I was disgustingly sweaty and it had also stated to rain a lot harder by the time I reached the top. I ducked into a petrol station to take a breather and escape the rain. The rain was not part of the plan today! I waited for it to clear and pedalled on. 2 minutes later the heavens opened and buckets of water fell from the sky. I was completely soaked within a few seconds. It was like a monsoon. Water was cascading down the streets and the passing traffic was dumping huge amounts of spray over me as they hurtled on by. I couldn’t be any wetter. There was no point stopping for shelter so I carried on, knowing I was close to the next big town, Ulladulla.
My shoes had puddles in them. Water was just running off me. I pulled into KFC which was the first shelter I could see. Soaking wet and cold I stood there wondering what to do. If I carried on I would get really cold. My waterproof jacket is no longer waterproof. Much like everything else I own, it’s breaking down. The sky was black and the rain was coming down in heavy waves.

WHAT IS NEEDED —
Extend the account of cycling through the rainstorm above, picking up after its final sentence about the black sky and heavy rain.

EXERCISE DATA —
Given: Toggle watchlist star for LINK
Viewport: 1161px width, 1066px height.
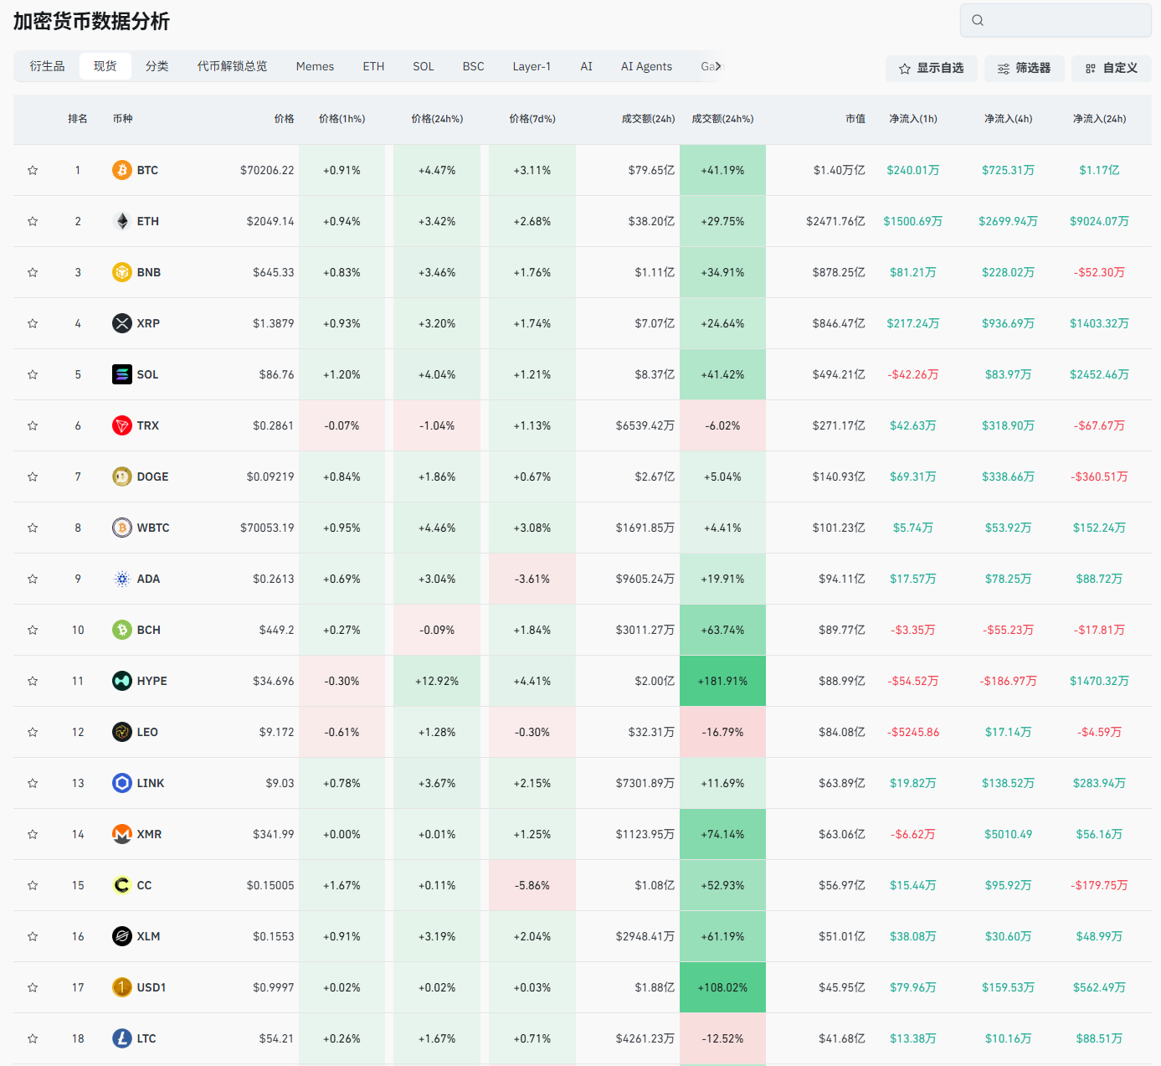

FINAL ANSWER —
Do I really need to cycle in this? No is the answer to that question. So I tried to dry myself enough to be able to use my phone and googled somewhere to stay. Just across the road was a hostel. Great. So I headed over there. I got to the door and it said closed. Bum. The rain was torrential again and I considered just staying there anyway on the porch! But I decided to call them and they were open, just the office was closed. She told me to go inside and wait and she would be back in half an hour. There was one other guest there, another cycle tourist, David from Vancouver.
When the lady came back she got annoyed with me because I was dripping on her floor, and because it was 1pm and I wasn’t supposed to check in until 2pm (come on, there was one other guest there, do you want me to go stand in the rain for an hour!), and I asked to use the bathroom to change out of my wet clothes because I was starting to shiver – she wasn’t happy about that! But we eventually broke down some barriers and had a nice chat. As with most people who are a bit grumpy there is normally something else going on – she has a 2 year old who won’t take a nap.
I dried out and warmed up and David (a chef, yes!) cooked dinner for me! I’ve been seriously lucky with food so far. Day 5 and I haven’t bought or eaten any of my own food! As the rain continued to hammer down all afternoon and evening I was more than happy with my decision to bail.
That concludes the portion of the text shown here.